This November 2011 disc was later issued on Auricle as THE KNITTER (AMCDR 185) as a numbered edition of 20 copies. Soon after that Wilf turned up with yet more session discs, some involving him some not, and virtually all of them were excellent. After a few repeated listens and discussions with band members I distilled the March through to May 2012 sessions into two lengthy discs.
TENTACLES OF THE TRIPOD MASK (AMCDR 195) features seven tracks, five big ones and two short bridge/interludes. I was given free reign to mix and play with it however I liked, but I opted only to add effects and processing with the recorded material as source. Here we have a range of tracks including psychedelic jams, a spacey blues, freeform space-outs, at least one number that reminds me of early Volcano The Bear. Metabolist and Can are in there again, and two crazed Krautrocky freak-outs to finish it off. It leaves me emotionally breathless every time!

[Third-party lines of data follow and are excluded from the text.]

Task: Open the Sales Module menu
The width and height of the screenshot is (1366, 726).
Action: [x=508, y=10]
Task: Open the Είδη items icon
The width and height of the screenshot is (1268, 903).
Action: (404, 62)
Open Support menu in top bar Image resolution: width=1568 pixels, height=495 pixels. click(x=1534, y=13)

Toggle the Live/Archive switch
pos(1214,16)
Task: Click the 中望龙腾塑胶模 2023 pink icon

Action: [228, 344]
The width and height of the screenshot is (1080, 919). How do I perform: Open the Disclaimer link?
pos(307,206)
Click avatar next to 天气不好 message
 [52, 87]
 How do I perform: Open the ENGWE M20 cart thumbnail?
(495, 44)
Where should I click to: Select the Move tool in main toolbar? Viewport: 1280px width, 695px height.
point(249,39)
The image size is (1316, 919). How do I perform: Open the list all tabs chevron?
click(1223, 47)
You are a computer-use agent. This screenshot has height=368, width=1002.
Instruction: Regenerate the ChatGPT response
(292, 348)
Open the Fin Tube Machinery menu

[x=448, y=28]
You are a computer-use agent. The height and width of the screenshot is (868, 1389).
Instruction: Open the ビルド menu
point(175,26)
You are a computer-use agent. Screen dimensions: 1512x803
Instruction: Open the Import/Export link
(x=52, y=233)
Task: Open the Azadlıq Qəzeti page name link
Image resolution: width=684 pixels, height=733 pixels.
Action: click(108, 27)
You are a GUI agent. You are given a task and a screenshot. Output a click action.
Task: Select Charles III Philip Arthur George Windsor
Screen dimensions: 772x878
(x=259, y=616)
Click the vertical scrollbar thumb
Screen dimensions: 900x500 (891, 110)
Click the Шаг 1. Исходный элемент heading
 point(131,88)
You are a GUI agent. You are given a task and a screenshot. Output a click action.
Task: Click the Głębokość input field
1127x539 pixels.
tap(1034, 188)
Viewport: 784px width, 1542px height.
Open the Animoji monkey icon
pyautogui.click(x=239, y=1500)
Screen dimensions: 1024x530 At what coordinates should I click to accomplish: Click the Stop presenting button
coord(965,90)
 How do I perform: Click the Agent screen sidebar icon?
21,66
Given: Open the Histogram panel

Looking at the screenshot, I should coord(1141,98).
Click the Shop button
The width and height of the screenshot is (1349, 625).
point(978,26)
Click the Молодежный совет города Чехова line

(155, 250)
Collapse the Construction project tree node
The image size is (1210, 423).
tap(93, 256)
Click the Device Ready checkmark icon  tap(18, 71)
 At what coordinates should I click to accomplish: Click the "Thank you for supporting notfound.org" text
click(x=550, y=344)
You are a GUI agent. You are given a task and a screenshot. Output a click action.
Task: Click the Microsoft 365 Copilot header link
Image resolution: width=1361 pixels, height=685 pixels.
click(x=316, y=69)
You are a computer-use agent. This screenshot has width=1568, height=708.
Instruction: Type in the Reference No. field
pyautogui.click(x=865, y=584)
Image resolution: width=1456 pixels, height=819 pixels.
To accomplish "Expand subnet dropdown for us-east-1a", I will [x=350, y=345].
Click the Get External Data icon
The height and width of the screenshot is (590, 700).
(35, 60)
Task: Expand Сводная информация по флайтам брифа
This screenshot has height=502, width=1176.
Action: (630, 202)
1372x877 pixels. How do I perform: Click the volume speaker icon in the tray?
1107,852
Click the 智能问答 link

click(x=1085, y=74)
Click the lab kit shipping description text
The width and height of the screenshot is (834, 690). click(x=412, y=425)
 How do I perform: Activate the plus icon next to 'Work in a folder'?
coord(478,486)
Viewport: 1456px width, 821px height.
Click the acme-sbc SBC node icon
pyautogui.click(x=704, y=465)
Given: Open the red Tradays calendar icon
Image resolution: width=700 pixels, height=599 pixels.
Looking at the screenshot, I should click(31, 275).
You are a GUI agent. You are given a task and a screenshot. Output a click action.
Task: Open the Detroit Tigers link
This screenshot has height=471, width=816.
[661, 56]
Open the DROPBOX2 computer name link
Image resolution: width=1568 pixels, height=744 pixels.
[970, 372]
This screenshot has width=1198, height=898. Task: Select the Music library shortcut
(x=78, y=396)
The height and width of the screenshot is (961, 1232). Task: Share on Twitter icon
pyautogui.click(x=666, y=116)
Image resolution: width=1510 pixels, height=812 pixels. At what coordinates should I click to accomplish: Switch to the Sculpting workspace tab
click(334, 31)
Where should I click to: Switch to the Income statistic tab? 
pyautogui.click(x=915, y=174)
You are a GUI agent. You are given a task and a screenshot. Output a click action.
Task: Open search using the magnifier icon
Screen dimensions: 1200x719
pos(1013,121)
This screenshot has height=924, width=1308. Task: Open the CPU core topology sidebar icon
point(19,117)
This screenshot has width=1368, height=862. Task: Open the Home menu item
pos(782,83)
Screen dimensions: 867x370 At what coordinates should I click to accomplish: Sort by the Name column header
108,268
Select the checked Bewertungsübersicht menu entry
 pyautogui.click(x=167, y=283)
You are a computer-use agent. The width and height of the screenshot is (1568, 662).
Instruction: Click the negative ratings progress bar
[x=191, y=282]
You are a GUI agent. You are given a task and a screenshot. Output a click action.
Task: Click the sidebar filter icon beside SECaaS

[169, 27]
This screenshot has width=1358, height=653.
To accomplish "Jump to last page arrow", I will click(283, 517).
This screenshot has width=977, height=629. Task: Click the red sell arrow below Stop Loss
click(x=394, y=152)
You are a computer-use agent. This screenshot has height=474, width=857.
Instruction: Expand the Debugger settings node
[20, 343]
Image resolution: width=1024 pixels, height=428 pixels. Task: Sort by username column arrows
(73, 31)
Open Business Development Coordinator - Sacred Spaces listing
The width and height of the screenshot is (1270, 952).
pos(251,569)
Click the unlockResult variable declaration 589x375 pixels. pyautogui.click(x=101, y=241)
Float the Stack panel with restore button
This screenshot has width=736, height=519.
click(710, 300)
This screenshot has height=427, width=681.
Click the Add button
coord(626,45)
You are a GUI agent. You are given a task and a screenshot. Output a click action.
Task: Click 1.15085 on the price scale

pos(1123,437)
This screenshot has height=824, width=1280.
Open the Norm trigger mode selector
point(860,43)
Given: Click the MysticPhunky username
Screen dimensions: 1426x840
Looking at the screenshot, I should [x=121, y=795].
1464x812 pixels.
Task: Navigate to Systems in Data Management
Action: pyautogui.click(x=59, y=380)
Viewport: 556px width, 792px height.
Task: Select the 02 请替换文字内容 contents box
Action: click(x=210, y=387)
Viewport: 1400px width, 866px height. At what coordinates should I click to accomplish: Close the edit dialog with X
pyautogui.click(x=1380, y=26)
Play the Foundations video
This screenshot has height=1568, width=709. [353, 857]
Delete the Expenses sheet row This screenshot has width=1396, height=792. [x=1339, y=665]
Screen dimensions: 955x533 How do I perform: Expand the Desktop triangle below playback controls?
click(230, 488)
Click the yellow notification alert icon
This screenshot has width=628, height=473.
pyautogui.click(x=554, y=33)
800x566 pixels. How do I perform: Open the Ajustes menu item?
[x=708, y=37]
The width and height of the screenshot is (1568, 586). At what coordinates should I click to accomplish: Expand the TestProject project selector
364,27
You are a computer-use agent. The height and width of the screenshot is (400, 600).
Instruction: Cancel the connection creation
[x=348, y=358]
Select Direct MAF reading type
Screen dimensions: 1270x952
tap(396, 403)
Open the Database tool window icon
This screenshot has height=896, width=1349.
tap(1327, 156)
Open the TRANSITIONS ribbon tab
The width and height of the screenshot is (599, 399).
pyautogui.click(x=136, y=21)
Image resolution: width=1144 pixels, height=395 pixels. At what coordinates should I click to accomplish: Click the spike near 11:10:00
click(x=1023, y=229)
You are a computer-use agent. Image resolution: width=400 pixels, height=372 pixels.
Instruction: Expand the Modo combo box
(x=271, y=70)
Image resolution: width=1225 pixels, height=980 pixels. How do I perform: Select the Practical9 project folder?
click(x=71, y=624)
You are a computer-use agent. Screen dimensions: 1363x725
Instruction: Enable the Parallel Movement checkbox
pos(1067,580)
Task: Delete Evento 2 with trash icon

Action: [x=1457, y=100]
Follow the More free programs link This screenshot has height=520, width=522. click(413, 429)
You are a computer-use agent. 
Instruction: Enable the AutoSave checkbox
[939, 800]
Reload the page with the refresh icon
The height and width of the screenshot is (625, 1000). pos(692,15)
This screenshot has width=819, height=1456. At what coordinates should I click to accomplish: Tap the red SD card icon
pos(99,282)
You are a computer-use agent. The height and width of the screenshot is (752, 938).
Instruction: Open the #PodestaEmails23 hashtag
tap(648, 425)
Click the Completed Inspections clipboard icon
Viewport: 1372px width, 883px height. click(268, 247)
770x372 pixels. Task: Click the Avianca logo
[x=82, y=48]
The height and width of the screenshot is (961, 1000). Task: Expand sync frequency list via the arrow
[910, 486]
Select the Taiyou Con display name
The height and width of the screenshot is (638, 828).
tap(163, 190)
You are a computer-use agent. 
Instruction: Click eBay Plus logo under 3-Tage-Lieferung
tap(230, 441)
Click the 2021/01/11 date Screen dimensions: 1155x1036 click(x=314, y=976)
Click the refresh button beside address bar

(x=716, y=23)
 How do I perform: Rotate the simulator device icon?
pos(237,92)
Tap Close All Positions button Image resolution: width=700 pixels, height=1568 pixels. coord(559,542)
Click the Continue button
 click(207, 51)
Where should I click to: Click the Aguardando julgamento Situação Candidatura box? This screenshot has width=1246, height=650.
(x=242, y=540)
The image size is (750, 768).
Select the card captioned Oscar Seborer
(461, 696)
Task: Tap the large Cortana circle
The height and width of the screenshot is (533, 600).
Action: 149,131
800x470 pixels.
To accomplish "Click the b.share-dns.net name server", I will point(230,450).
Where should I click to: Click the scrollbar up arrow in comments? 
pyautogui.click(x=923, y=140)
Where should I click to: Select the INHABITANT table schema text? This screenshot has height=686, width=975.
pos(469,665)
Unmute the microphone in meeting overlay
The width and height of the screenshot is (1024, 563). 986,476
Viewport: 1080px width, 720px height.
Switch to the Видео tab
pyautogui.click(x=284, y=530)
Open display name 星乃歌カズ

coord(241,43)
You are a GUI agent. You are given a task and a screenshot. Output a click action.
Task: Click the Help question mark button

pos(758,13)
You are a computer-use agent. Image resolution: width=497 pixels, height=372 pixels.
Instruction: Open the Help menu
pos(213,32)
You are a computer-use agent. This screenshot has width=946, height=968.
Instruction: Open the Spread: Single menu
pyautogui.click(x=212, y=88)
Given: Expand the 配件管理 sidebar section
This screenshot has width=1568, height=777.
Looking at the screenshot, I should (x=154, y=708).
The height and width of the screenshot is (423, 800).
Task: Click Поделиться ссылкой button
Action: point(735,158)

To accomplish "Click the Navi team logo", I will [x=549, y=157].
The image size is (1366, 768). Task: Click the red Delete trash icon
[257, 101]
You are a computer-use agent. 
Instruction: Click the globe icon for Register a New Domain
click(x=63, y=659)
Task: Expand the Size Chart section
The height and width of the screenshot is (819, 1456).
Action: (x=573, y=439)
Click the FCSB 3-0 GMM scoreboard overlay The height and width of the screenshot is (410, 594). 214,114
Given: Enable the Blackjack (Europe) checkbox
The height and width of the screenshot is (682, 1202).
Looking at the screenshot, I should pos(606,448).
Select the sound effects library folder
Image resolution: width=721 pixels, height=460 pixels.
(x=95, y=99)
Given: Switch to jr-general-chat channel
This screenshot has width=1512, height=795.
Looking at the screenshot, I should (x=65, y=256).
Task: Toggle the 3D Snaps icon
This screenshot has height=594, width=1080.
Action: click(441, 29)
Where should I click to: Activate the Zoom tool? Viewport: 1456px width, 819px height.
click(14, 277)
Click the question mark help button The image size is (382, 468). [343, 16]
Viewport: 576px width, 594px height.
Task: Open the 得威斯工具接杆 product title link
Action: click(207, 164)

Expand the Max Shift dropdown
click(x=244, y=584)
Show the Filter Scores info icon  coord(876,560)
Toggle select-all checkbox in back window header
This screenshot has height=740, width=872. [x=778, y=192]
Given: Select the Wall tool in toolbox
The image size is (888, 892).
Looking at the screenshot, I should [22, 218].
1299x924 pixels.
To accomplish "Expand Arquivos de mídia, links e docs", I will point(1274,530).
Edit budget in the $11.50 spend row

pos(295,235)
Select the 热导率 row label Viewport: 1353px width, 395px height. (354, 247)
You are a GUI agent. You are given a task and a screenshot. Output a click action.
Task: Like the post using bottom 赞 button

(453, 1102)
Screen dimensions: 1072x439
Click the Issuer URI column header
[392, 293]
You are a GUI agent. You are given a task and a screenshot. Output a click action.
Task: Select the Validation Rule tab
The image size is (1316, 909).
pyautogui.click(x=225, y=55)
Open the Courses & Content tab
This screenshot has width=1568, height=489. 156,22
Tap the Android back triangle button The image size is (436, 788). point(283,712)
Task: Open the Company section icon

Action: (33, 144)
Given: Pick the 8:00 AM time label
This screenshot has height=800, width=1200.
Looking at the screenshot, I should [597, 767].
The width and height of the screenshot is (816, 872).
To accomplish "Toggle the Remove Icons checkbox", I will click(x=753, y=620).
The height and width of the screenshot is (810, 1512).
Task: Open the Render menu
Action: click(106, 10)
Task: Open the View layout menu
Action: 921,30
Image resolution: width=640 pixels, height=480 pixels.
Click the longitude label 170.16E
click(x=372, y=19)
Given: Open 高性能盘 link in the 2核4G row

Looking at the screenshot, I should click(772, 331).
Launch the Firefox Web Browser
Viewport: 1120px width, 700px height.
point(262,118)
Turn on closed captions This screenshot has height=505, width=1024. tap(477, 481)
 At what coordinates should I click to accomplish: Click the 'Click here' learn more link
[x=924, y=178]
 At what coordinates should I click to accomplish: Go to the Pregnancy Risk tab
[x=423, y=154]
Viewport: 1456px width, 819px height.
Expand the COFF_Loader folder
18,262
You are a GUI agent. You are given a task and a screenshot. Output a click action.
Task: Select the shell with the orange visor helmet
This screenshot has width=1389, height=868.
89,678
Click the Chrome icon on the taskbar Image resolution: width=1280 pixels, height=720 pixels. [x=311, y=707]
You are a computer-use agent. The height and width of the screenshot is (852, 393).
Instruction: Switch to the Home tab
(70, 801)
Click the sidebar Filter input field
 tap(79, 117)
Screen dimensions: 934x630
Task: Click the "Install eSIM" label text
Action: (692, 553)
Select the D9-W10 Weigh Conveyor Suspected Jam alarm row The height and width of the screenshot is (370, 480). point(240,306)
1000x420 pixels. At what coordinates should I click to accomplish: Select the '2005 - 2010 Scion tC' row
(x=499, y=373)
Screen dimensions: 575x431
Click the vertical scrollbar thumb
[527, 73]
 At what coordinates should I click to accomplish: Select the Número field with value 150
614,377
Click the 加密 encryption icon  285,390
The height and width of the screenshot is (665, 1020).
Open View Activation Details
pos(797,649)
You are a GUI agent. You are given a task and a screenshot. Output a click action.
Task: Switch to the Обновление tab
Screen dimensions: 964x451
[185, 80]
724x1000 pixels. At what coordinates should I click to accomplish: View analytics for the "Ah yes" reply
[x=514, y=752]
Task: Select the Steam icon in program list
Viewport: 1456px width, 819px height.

Keeping with the strange album titles SLIGHT RETURN OF THE HALF BAKED (AMCDR 196) is another double album's worth of material, this time with Curly expanding his instrumentation further (adding violin, Indian banjo, mouth organ) and some vocals - not normal singing though, but chanting in the manner of Faust or Metabolist. Jack also adds some keyboards. Again we have a track in the vein of Public Image Ltd., circa METAL BOX given a very strange stutter treatment, a venture into Hawkwind / High Tide territory, some really big extended space-rock treks and lots more, ending with the vast 23 minute opus War Neuro'sis.
By my reckoning Ruin can easily rival any of the best around at the moment. They have that special feeling of wanton abandon, daring to challenge themselves, experimenting fusing together elements we've never heard before. And they've been busy. So watch of for more from Leicester's best-kept secret!